Let's just say all news– print, television, radio, and internet– is accurate and true. For the time being, set aside what W.R. Hearst said,"You furnish the pictures, and I'll furnish the war." And don't be asking questions about the integrity of the press. Don't mention the name Rupert Murdoch. There is no such thing as distortion or media propaganda. Hello? 

One night during my last stint in the states, while visiting my father in Suburban Philadelphia, I heard a story on the evening news about a gunman in West Philadelphia who entered a disco and randomly gunned downed seven people. Also, while I was there, stories about the Long Island Killer kept popping up as frequently as corpses. And I recall reading about six police officers gunned down in the line of duty (an isolated incident was what the writer said) somewhere in Miami. And you know what? I started feeling more afraid while I was in the US, than I am now, here, back in Mexico. I kept wondering when some psychotic on a random killing spree might plant a bullet in the back of my skull while I wasn't looking.

Hey, I'm not saying parts of Mexico aren't dangerous, especially where the drug wars are raging around the US/Mexican border. The horrors, and death toll– consequences and collateral damage from the war on drugs is real. And it's a US problem as much as it is (if not more so), a Mexican problem. But the vast majority of those crimes, and casualties are directly related to people implicated in drug traffic. Not random killings. 

You know what? My mother always told me the world was a dangerous place. Is it really possible the US is safe, safer than Mexico, statistically– per capita? Odd, the lion's share of the demand for drug product is in the US. And that the guns and ammo are sold by US dealers. Yet crime, violence, and murders related to drug trafficking seem to mysteriously vanish (at least as far as media coverage is concerned) once it crosses the border. Hello, again? 

-PHA

* Coming up: A question of Taxonomy - The Anglo/Hispanic conundrum

Monday, July 11, 2011

POINT OF VIEW

MYOPIA:

A few days before I was about to leave Hudson, New York for San Miguel de Allende, Mexico a friend mentioned an essay by Roland Barthes titled, The Eiffel Tower. Then she asked, "Do you know from where in Paris you CAN NOT see the Eiffel Tower?" "Um, um." I was a little harried, and replied, "I give up." To which she responded, " When you're inside the Eiffel Tower."

It's been ages since I read that essay, one of probably several thousand required when I was immersed in reading about Semiotics at the Annenberg School at Penn. And though I don't think Barthes had in mind quite what I had in mind when I was waiting on line at JFK, first for check-in, then after schlepping my luggage across the concourse to another line, and another hour's wait, something sprang to mind.
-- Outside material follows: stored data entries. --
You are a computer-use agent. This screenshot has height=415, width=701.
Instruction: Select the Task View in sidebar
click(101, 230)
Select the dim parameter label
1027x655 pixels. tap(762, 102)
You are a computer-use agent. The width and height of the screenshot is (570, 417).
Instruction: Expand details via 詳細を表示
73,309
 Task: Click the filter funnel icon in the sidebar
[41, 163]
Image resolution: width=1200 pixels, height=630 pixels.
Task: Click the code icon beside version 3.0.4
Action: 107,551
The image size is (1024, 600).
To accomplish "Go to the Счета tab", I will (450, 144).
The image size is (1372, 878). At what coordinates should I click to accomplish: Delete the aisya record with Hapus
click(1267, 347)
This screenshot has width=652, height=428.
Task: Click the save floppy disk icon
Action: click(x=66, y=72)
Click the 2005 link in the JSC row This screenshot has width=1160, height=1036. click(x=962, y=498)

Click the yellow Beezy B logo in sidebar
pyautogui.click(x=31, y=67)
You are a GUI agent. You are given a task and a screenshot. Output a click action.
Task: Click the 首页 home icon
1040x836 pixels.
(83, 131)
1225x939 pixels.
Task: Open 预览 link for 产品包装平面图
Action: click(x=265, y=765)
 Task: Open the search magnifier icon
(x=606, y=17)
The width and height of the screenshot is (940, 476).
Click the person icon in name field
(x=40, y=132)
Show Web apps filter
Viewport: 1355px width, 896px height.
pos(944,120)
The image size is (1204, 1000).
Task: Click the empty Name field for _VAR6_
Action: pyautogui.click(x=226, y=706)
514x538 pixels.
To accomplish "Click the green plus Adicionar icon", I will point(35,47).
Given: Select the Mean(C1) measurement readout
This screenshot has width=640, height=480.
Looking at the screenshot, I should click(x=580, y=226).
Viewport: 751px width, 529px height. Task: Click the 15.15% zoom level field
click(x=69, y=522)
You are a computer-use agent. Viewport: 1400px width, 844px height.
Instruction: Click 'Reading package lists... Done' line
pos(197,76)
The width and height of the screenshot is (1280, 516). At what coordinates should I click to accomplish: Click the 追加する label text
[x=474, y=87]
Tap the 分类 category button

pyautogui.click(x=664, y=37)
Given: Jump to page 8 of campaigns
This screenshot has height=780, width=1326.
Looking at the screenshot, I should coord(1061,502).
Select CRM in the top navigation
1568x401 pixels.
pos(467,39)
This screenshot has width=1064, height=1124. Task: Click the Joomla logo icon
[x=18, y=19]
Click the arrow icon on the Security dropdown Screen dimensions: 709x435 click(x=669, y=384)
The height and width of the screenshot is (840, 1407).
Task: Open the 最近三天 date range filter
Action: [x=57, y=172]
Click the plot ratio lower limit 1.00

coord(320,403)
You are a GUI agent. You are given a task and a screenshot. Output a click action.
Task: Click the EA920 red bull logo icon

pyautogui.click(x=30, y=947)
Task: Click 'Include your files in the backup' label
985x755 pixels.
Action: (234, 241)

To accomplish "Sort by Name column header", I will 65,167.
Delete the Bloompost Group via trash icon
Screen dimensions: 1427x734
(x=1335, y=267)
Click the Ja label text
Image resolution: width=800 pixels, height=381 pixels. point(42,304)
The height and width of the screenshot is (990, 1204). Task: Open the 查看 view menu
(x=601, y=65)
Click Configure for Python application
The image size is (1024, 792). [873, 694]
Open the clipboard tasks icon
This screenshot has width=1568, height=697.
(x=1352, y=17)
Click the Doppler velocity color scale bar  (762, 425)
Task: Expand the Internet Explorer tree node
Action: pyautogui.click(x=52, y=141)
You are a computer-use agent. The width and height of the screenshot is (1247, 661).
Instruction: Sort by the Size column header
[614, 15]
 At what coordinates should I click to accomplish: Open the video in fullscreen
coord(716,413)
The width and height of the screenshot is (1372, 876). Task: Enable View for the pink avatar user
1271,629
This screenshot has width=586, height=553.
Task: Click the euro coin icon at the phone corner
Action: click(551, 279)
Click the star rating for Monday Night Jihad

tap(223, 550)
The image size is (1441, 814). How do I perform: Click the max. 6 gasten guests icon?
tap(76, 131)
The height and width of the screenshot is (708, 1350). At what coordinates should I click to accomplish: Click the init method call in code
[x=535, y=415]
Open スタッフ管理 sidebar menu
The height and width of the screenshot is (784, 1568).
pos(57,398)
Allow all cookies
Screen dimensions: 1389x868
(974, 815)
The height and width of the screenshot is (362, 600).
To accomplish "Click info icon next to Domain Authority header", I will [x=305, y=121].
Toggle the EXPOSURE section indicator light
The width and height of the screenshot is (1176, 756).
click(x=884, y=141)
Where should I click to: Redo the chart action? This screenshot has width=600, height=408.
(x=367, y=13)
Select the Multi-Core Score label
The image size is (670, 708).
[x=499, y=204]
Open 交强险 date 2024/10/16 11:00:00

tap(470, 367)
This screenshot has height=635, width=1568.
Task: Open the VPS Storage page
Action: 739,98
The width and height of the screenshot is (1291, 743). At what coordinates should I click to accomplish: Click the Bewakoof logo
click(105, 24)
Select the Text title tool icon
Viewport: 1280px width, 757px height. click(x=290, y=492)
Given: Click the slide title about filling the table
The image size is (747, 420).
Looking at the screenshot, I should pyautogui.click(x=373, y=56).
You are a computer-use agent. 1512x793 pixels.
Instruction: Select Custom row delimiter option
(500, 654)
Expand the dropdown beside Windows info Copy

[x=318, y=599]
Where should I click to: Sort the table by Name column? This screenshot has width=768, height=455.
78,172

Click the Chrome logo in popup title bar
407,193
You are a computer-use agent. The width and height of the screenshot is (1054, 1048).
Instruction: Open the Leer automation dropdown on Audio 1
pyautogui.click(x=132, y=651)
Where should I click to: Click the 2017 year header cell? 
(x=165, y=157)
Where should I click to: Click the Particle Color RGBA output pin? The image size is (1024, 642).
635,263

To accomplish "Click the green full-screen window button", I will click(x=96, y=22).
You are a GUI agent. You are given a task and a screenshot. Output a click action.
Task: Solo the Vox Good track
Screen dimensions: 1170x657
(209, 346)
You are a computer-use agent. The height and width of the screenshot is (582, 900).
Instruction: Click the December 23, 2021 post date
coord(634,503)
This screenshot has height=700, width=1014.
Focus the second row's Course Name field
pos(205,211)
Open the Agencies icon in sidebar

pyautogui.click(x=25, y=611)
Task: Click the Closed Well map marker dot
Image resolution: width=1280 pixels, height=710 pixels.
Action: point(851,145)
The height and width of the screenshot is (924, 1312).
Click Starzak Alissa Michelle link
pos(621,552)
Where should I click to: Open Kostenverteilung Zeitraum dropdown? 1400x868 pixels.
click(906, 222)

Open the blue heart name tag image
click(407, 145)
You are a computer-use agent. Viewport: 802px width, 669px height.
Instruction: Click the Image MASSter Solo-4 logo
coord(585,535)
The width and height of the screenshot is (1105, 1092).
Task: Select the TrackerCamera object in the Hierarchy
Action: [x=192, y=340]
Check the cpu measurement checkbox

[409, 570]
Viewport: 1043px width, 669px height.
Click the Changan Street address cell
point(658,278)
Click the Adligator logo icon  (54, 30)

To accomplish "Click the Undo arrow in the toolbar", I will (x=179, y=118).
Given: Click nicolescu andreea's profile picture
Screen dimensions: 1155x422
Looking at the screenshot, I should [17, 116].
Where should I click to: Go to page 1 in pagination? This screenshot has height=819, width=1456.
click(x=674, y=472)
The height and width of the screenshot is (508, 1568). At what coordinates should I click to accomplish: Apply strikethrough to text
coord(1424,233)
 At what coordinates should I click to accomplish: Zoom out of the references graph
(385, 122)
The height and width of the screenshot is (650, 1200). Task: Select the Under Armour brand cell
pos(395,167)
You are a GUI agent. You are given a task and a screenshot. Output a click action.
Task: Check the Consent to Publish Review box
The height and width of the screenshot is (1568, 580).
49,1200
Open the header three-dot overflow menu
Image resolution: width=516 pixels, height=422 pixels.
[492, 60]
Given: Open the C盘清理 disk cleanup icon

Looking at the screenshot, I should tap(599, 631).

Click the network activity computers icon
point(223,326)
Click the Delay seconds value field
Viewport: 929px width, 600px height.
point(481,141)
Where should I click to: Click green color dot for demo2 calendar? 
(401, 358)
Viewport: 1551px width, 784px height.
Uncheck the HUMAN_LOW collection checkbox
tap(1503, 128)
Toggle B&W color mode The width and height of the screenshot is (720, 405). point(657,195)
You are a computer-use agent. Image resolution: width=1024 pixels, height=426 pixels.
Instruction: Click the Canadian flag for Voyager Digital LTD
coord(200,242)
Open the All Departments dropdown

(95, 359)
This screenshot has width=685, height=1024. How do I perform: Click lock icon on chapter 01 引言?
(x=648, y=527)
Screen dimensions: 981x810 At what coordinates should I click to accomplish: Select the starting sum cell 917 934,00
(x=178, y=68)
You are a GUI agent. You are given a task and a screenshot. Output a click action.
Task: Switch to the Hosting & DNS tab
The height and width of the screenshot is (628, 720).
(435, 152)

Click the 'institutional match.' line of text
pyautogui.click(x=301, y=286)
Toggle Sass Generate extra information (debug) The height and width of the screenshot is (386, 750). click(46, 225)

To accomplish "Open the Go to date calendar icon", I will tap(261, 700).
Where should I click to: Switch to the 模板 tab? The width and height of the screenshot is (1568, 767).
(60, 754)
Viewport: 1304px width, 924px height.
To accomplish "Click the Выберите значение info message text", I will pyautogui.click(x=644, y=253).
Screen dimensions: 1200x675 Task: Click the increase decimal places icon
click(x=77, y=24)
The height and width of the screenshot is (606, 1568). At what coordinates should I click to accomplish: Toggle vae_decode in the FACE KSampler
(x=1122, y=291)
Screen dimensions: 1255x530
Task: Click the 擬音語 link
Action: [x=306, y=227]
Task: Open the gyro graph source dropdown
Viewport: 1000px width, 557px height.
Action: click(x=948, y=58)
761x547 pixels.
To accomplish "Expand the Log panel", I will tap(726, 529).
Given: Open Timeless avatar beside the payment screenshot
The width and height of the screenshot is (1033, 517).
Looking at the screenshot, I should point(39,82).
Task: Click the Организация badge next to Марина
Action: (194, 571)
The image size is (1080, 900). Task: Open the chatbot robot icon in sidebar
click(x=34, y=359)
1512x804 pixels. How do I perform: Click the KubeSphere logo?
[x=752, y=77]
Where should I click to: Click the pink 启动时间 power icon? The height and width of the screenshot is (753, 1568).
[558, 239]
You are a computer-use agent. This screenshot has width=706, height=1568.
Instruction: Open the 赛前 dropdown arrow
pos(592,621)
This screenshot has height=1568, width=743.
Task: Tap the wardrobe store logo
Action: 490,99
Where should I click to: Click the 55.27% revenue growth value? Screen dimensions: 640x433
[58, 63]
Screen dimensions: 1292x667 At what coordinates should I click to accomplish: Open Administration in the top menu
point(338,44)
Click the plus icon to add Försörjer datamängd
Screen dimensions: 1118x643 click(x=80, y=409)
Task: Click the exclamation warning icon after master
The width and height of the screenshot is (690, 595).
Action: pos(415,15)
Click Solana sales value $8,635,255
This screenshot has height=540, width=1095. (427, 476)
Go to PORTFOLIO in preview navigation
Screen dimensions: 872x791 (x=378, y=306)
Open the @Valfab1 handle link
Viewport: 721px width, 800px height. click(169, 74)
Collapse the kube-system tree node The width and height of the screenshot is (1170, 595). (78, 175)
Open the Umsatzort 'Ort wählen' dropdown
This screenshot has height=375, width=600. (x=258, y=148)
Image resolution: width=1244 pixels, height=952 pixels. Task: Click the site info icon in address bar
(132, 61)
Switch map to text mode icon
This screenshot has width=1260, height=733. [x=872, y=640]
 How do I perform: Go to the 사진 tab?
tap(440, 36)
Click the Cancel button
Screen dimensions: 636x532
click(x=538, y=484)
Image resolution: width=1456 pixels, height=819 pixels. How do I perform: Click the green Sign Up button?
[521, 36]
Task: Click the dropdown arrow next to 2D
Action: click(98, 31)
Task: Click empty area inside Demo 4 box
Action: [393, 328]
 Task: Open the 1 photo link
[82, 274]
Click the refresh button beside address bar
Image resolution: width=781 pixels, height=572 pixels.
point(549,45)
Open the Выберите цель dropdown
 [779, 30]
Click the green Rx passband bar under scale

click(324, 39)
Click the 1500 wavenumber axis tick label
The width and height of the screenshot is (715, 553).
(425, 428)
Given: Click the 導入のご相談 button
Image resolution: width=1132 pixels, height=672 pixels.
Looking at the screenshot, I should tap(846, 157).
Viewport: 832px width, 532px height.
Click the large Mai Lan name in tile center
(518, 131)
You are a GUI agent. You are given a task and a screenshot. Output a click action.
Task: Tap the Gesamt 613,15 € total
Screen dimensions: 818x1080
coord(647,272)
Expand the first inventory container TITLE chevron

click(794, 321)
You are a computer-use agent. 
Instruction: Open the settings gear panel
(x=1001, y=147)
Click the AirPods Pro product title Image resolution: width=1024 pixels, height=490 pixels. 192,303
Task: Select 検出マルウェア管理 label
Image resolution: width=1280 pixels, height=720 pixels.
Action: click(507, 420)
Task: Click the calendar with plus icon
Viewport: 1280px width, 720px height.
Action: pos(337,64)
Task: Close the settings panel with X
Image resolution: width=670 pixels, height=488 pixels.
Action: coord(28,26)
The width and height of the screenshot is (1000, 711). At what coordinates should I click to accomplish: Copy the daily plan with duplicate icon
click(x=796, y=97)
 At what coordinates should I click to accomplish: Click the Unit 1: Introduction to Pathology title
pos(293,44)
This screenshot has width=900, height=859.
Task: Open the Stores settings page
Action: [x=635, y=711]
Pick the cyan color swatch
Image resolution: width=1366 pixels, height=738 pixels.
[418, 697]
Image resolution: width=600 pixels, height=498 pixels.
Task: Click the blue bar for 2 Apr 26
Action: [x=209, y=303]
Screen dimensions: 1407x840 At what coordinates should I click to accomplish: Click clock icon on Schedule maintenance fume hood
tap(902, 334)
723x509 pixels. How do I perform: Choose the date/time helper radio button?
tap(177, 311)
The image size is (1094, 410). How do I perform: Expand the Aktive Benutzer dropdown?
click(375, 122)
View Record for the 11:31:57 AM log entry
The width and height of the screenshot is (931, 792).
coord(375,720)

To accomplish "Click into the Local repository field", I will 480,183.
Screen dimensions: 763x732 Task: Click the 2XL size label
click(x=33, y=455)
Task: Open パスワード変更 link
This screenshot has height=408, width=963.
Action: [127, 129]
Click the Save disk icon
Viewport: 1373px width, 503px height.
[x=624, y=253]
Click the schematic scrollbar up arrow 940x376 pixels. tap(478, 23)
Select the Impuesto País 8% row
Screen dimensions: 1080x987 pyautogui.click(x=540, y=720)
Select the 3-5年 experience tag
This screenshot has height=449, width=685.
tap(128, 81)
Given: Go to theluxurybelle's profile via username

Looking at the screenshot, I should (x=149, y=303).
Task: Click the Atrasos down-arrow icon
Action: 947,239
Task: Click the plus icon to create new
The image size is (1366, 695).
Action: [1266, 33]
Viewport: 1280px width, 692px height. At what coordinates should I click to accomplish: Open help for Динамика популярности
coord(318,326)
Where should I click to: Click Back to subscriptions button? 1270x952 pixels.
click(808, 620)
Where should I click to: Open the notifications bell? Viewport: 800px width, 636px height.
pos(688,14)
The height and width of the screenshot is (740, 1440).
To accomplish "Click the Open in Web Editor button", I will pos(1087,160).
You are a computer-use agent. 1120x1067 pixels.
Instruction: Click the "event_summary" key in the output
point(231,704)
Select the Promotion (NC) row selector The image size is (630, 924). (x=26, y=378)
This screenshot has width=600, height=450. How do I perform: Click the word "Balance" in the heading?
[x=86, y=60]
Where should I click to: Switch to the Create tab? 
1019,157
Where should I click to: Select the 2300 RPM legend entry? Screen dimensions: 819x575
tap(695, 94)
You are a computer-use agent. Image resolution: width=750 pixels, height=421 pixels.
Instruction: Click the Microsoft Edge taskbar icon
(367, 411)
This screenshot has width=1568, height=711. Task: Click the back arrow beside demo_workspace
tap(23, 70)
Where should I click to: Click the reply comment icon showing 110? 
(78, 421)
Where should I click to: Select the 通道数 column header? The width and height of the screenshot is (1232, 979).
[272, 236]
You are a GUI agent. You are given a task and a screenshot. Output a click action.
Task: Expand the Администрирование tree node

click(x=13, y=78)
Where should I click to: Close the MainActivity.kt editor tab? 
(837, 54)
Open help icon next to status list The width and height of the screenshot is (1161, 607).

I wonder, is it possible to see what the US looks like when you're "inside" it? Can we see what everyone else on the planet sees? I doubt it. My point of view has shifted, and sometimes I'm not quite sure exactly what it is I'm looking at, what I'm seeing. But I know this, the longer you live outside the US, as a US citizen, an ex-pat, the more you begin to see the shape of the culture that rises like a tower in the middle of North America between Canada and Mexico. I suppose it's all a question of point of view, of perspective.